Below are the records; output them exactly from the first line through the line with "[Hemen Arayın] (11, 2182)", stopping there.
Segment Start: Data for review
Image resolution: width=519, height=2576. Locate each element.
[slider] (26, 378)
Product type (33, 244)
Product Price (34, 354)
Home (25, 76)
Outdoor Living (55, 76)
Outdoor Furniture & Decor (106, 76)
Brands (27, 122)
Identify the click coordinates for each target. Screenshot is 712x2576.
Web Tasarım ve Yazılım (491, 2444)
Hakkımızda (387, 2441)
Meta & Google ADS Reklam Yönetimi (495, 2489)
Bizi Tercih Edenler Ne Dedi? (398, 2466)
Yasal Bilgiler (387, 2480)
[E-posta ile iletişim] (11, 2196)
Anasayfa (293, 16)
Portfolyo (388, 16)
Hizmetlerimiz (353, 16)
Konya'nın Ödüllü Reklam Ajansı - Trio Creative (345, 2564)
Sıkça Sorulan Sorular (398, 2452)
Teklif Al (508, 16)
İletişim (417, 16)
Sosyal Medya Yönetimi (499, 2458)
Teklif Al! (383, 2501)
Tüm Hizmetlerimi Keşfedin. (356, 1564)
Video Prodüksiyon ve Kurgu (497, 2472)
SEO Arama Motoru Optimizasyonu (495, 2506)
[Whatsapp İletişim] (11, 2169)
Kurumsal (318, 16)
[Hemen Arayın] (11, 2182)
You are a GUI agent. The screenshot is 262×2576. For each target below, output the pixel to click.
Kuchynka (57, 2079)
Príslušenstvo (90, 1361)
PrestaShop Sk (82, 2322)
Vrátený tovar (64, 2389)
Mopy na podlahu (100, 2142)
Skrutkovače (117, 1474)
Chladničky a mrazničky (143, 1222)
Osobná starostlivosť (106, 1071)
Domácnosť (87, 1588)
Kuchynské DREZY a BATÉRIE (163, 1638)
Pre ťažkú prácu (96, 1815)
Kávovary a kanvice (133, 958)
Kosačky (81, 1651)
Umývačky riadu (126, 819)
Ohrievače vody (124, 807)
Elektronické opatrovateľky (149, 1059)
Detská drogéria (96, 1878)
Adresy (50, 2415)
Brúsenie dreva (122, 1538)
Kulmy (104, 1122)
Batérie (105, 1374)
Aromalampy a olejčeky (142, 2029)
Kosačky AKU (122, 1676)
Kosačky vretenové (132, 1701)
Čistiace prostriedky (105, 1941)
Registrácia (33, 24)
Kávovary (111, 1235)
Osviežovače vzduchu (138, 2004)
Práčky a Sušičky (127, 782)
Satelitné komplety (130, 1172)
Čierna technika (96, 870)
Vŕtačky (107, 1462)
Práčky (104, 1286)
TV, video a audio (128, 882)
Segment End: Data for review
Answer for this exercise:
Image resolution: width=519, height=2576. Locate each element.
[slider] (26, 378)
Product type (33, 244)
Product Price (34, 354)
Home (25, 76)
Outdoor Living (55, 76)
Outdoor Furniture & Decor (106, 76)
Brands (27, 122)
Identify the click coordinates for each target. Screenshot is 712x2576.
Web Tasarım ve Yazılım (491, 2444)
Hakkımızda (387, 2441)
Meta & Google ADS Reklam Yönetimi (495, 2489)
Bizi Tercih Edenler Ne Dedi? (398, 2466)
Yasal Bilgiler (387, 2480)
[E-posta ile iletişim] (11, 2196)
Anasayfa (293, 16)
Portfolyo (388, 16)
Hizmetlerimiz (353, 16)
Konya'nın Ödüllü Reklam Ajansı - Trio Creative (345, 2564)
Sıkça Sorulan Sorular (398, 2452)
Teklif Al (508, 16)
İletişim (417, 16)
Sosyal Medya Yönetimi (499, 2458)
Teklif Al! (383, 2501)
Tüm Hizmetlerimi Keşfedin. (356, 1564)
Video Prodüksiyon ve Kurgu (497, 2472)
SEO Arama Motoru Optimizasyonu (495, 2506)
[Whatsapp İletişim] (11, 2169)
Kurumsal (318, 16)
[Hemen Arayın] (11, 2182)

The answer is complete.